## Prompt
Please transcribe exactly the lines from the first line of the records below through the line containing "Given: Select the 1D time range", including both, and omit all pictures.

'''

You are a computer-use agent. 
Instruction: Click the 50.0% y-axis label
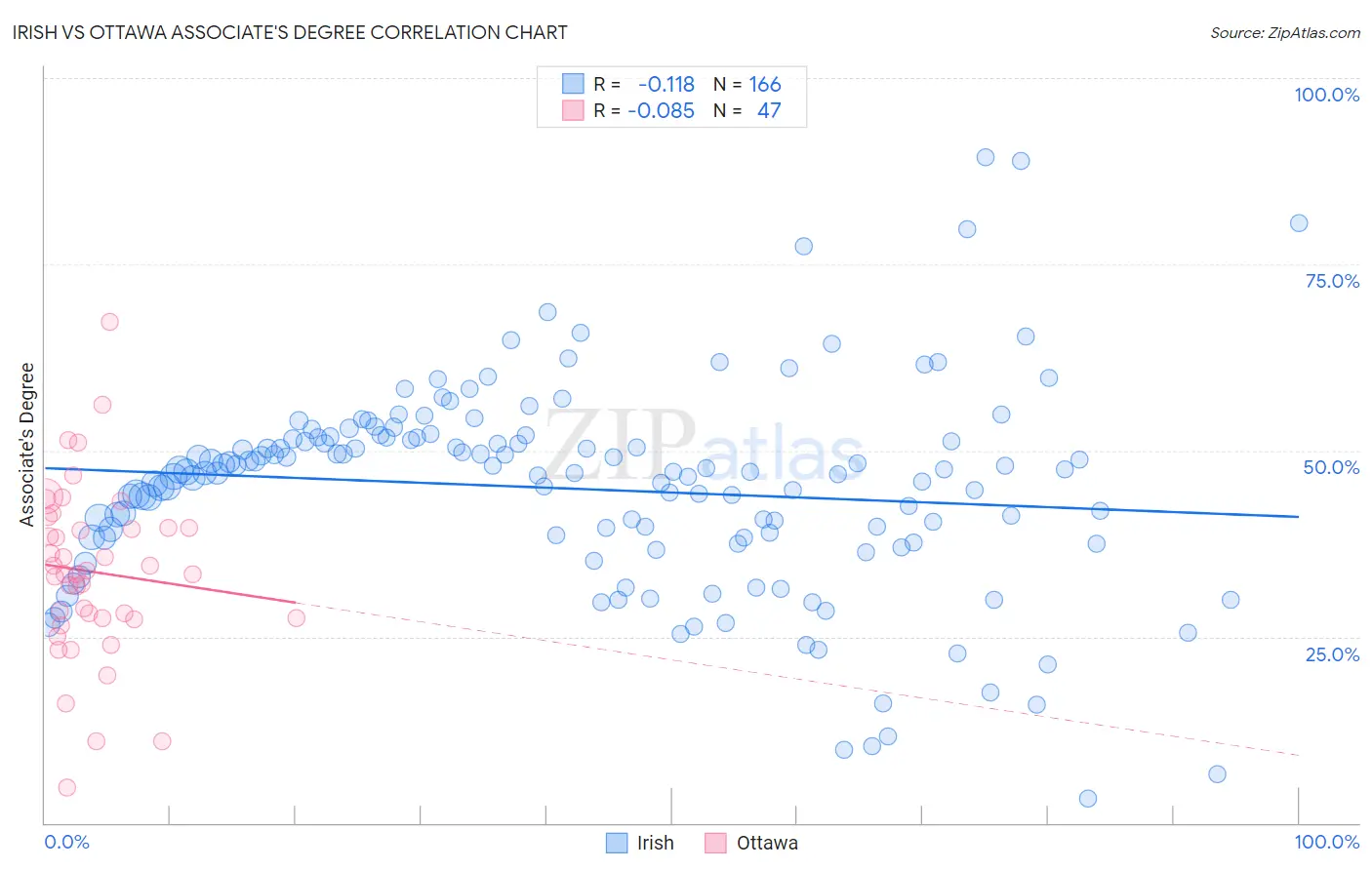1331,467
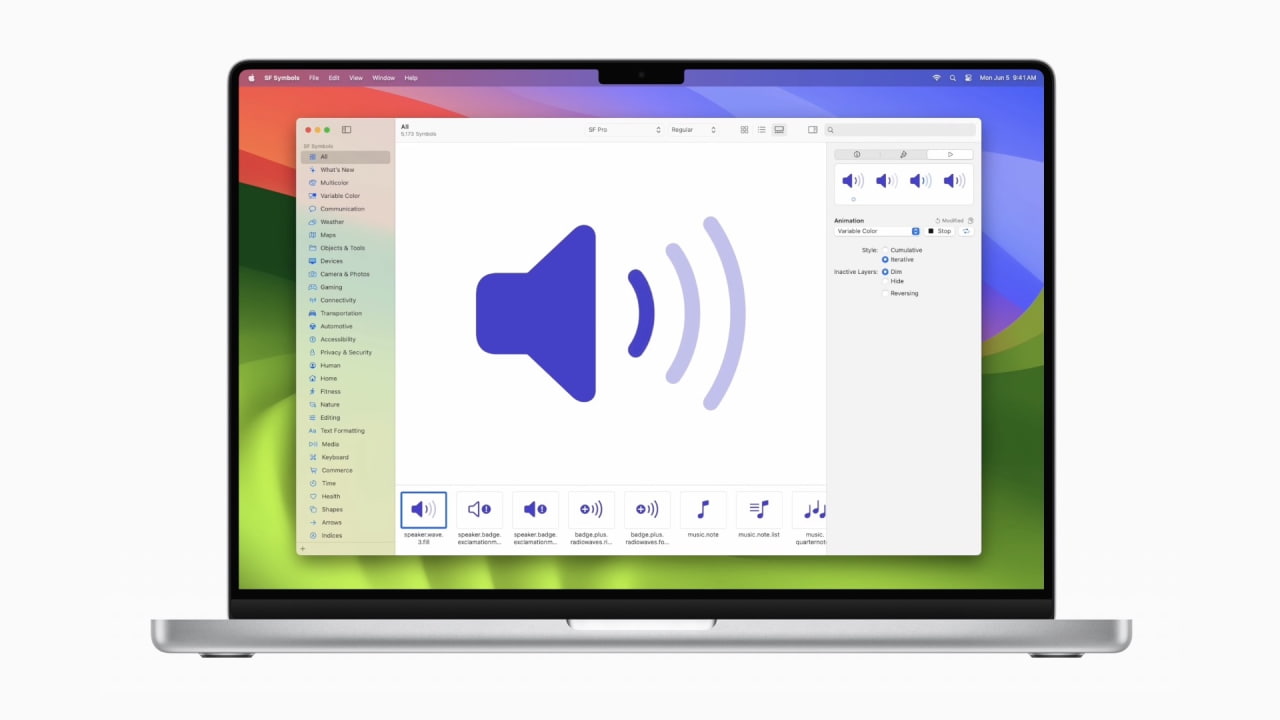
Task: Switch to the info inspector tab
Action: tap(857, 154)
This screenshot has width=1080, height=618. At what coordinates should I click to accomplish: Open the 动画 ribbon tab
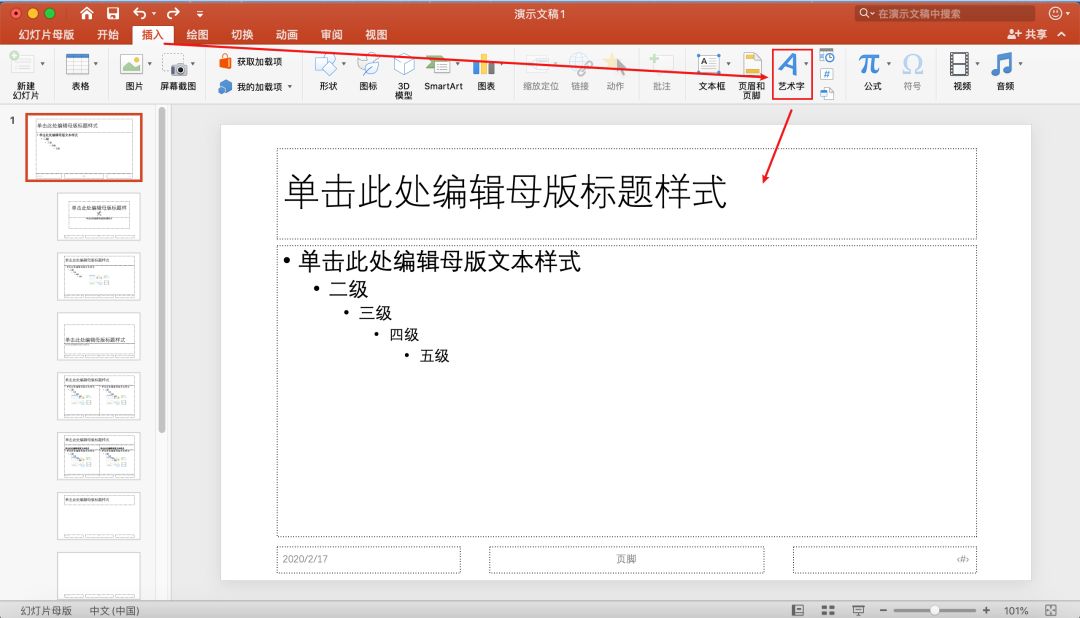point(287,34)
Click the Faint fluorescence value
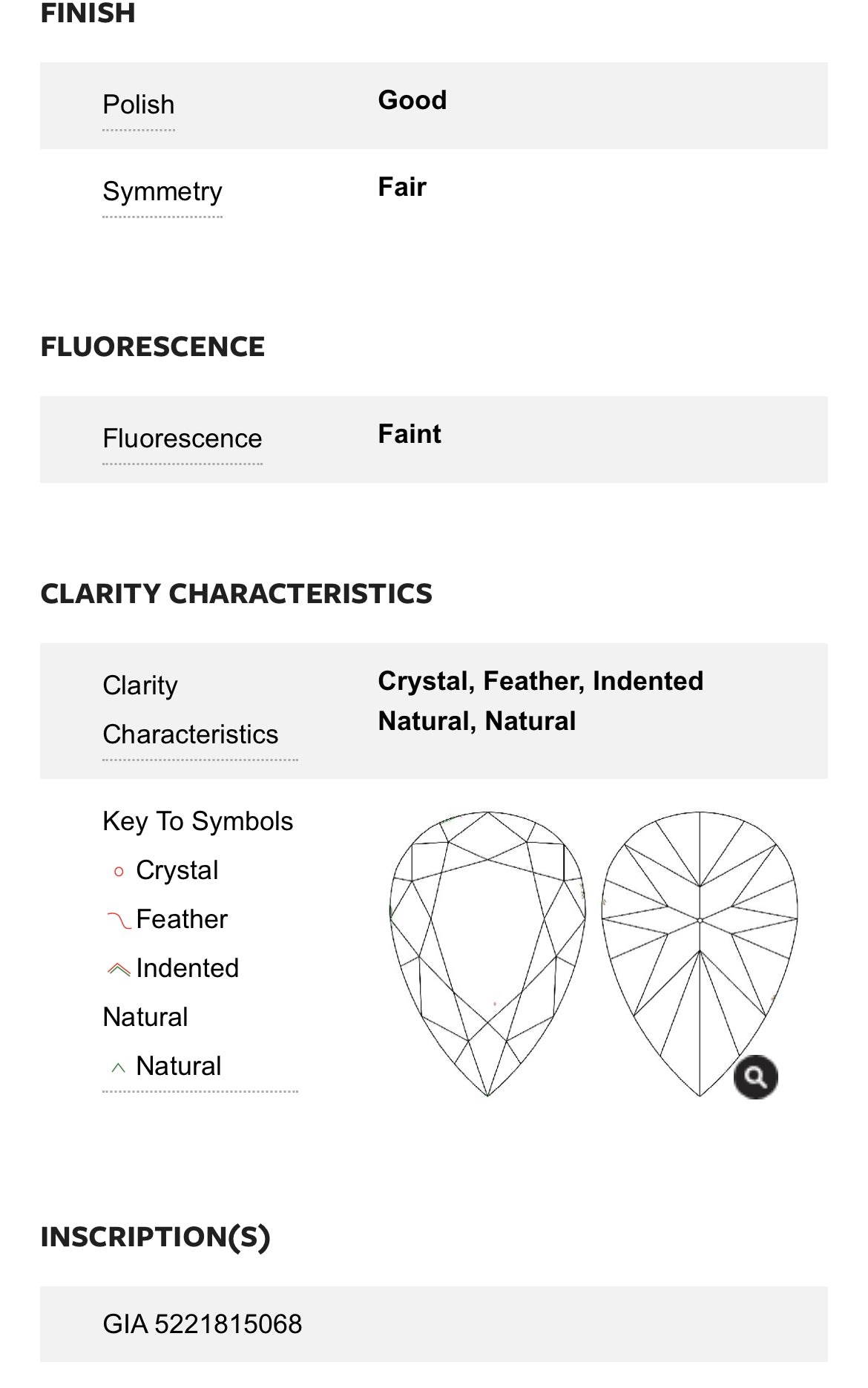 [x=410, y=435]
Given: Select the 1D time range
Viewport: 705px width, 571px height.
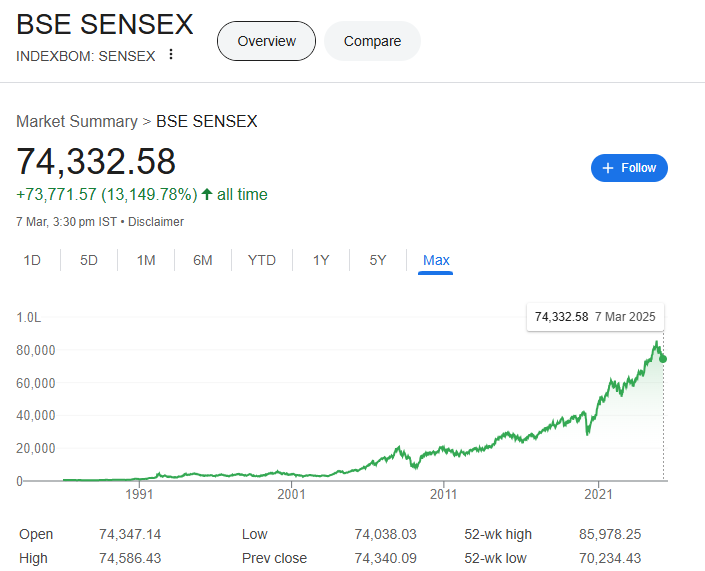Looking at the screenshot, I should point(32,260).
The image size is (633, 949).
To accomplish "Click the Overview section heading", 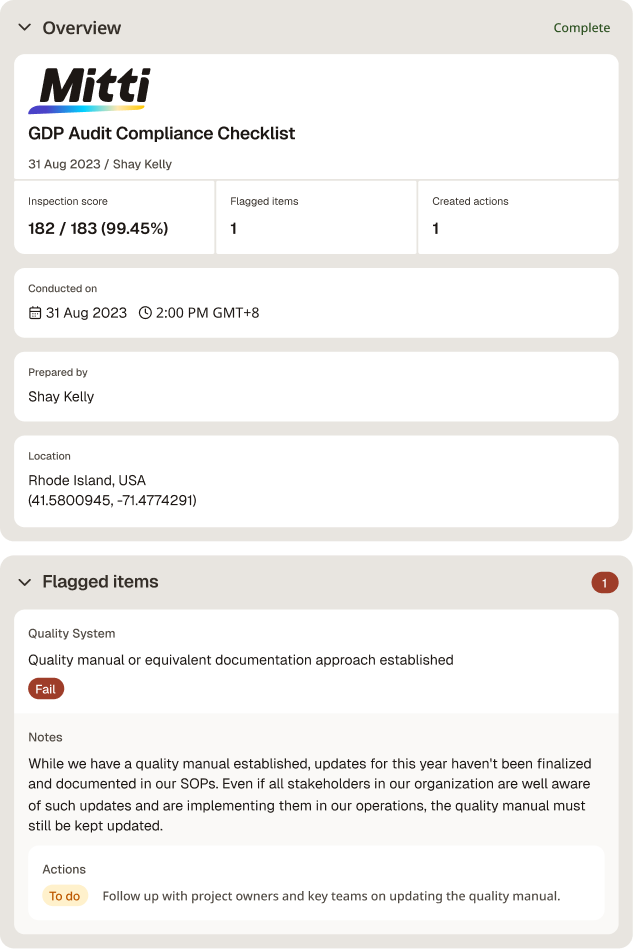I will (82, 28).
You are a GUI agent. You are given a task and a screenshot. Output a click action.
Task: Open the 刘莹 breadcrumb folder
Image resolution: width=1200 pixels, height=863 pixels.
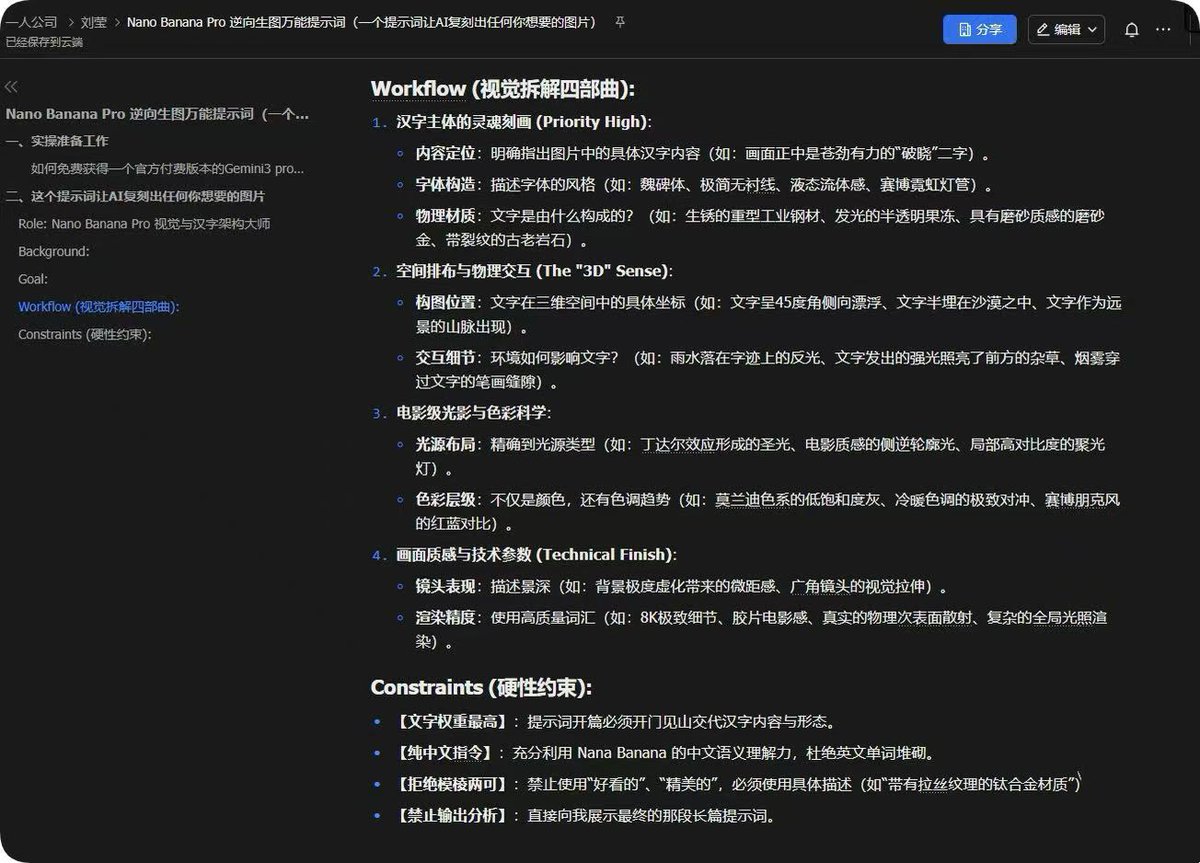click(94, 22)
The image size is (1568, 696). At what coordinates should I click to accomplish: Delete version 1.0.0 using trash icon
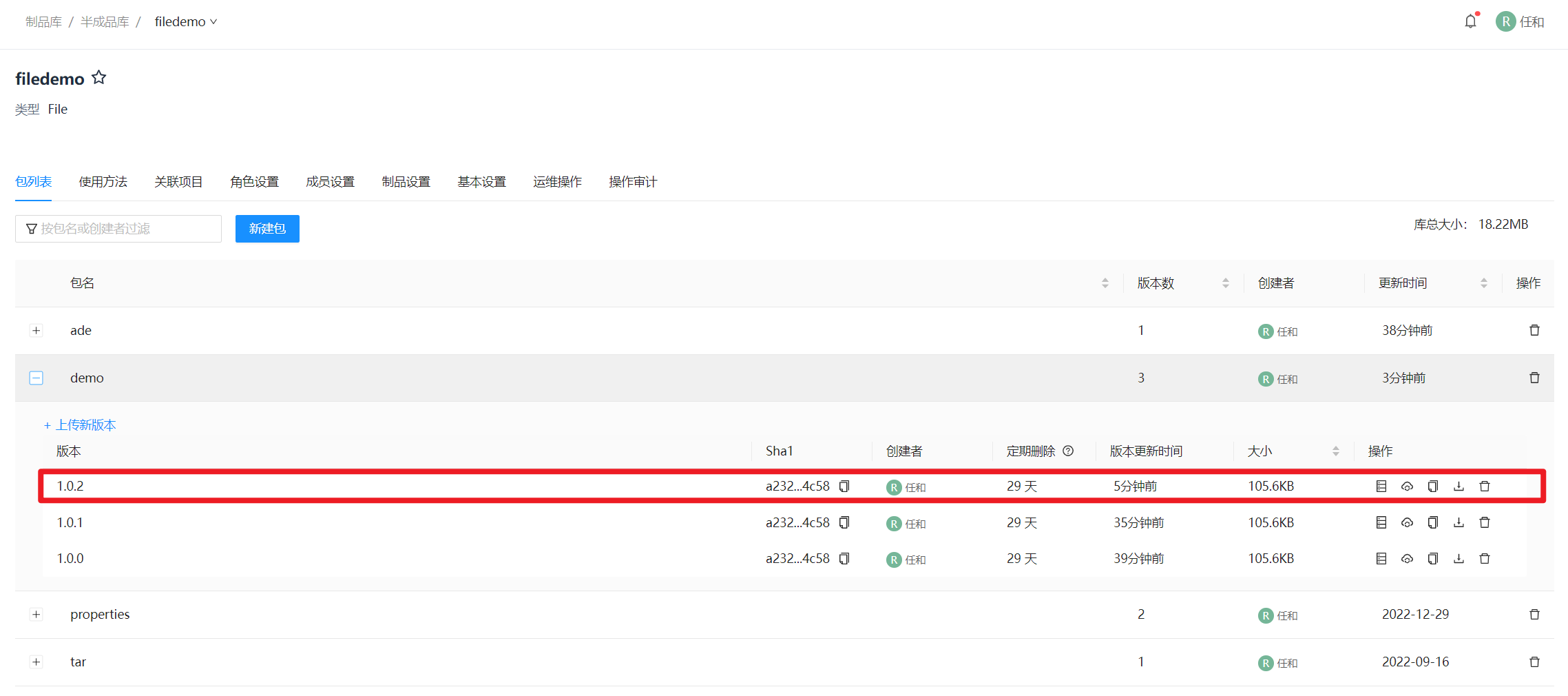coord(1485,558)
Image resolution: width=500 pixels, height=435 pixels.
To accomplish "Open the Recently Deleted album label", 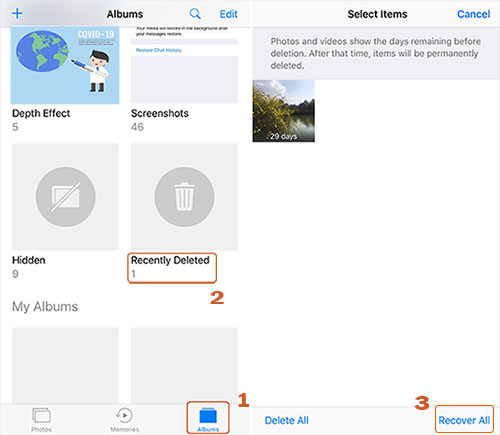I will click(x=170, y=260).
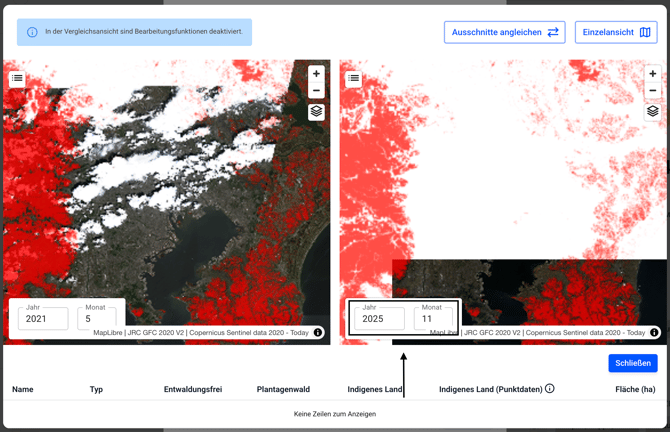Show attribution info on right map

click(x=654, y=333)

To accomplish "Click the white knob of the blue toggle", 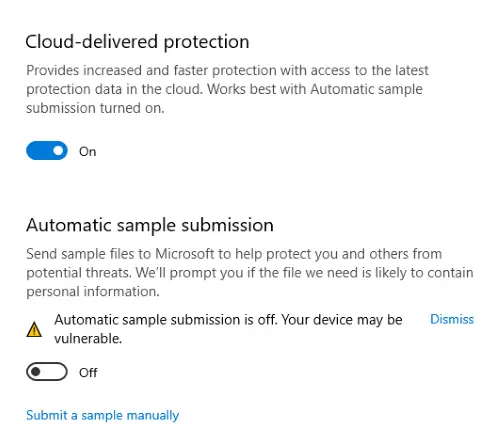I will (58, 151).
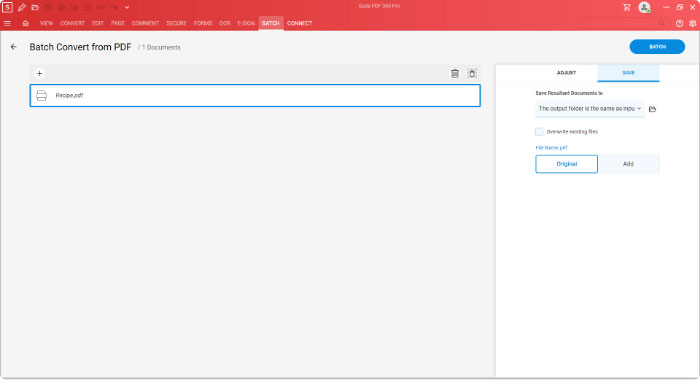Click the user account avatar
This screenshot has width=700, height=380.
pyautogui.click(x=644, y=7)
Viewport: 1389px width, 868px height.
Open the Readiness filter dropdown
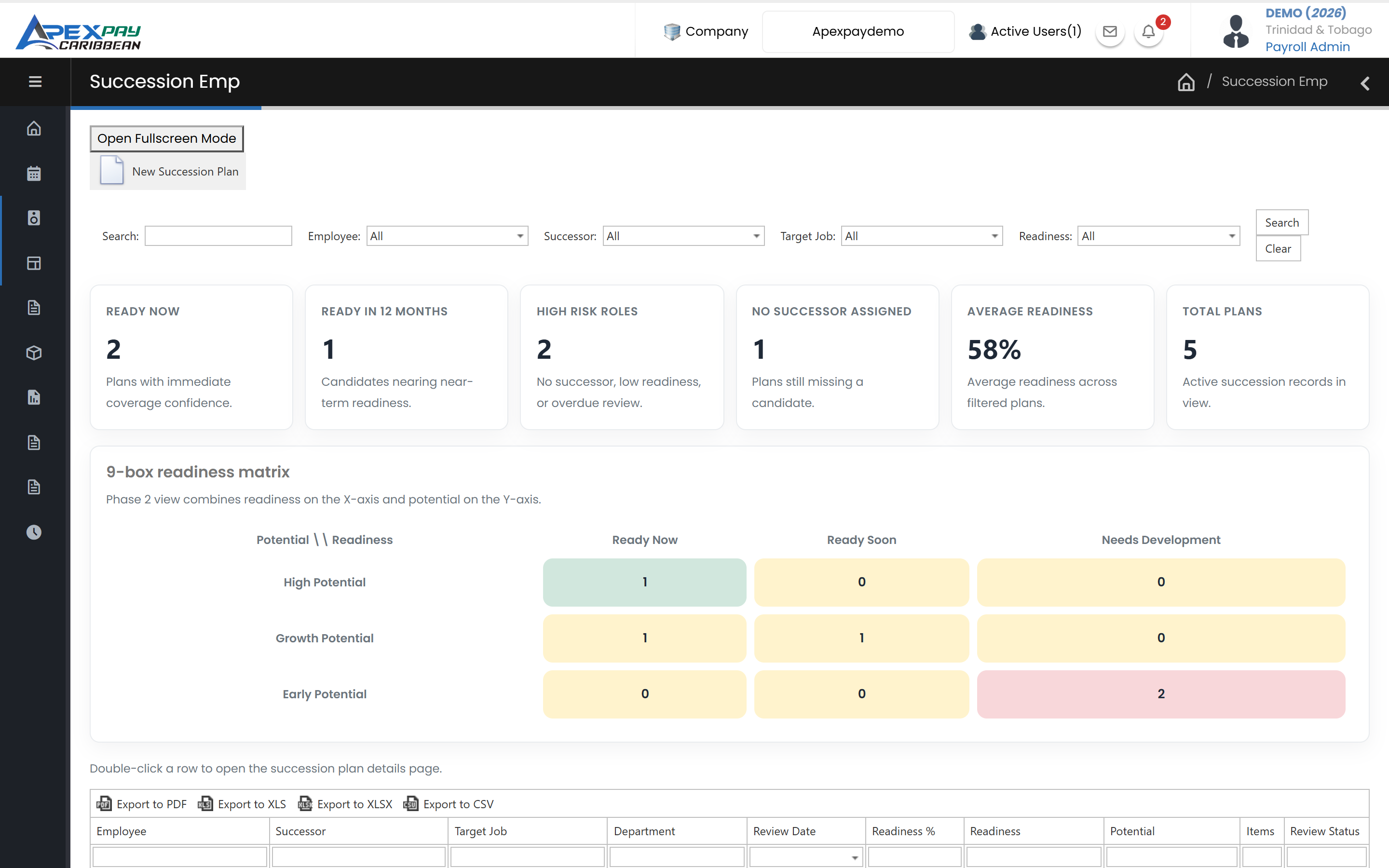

'''

## Task response
You are a computer-use agent. 
Instruction: Click the 50.0% y-axis label
1331,467
Task: Switch to the info inspector tab
Action: tap(857, 154)
This screenshot has width=1080, height=618. At what coordinates should I click to accomplish: Open the 动画 ribbon tab
point(287,34)
Click the Faint fluorescence value
 [x=410, y=435]
Given: Select the 1D time range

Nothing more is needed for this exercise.